"Rose-Colored Boy" is a song by American rock band Paramore. It was released on March 2, 2018, through Fueled by Ramen as the fourth single off their fifth studio album, After Laughter (2017).

Composition
"Rose-Colored Boy" has been described as new wave by Rockfreaks.net, pop rock by Stereogum and synth-pop by Rolling Stone. The song also has an 80s vibe like other tracks in the album.

Release and live performances
The band performed the song at Good Morning America on August 25, 2017, along with four other tracks from After Laughter. The band released a radio edit of the song on March 2, 2018, titled "Mix 2", with small changes. "Rose-Colored Boy" impacted American contemporary hit radio on March 27, 2018.

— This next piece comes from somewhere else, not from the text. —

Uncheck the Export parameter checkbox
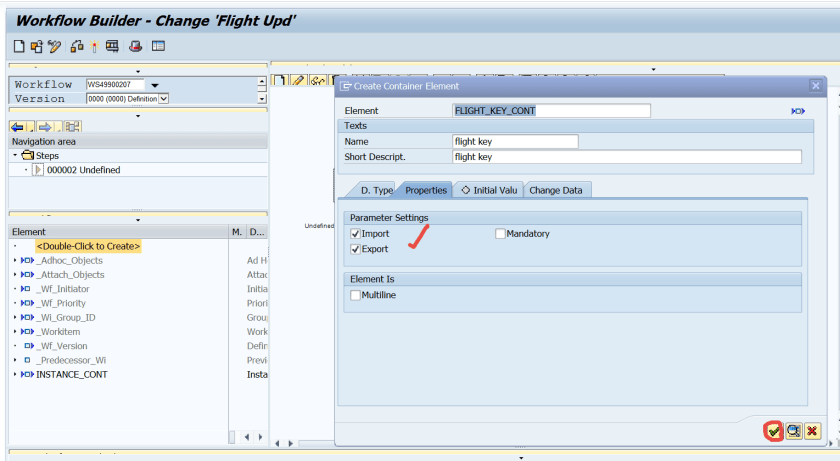Screen dimensions: 840x461 [355, 249]
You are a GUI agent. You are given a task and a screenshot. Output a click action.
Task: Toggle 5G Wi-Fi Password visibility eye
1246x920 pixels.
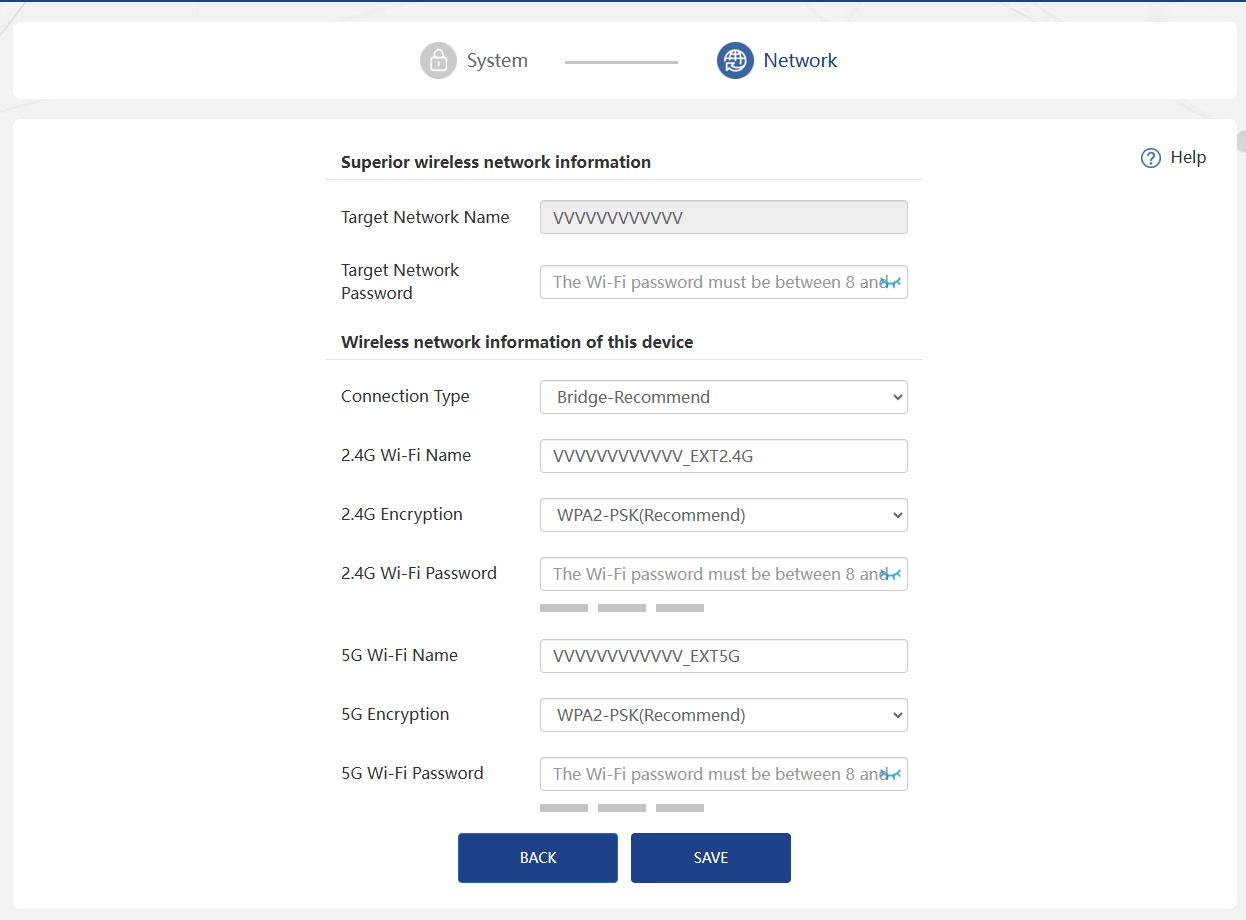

Williams often interpolates the lyrics of Tom Tom Club's Genius of Love into the chorus.

Music video
A music video for the song was released on February 5, 2018. It was directed by Warren Fu and produced by Jona Ward. The video surrounds a fictional 80s talk show called Wake Up! Roseville, with the band members hosting. As hosts, the band members are under constant stress from executives, who scold the band (particularly vocalist Hayley Williams) for not creating a more positive environment, matching the lyrics "I ain't gon' smile if I don't want to". Williams at one point, frustrated, yells "F*ck it! We'll do it live," parodying an outtake from political commentator Bill O'Reilly on Inside Edition. The video ends with the band shown playing the song and causing chaos on set, before resuming the show the very next day, ending with Williams' smile fading.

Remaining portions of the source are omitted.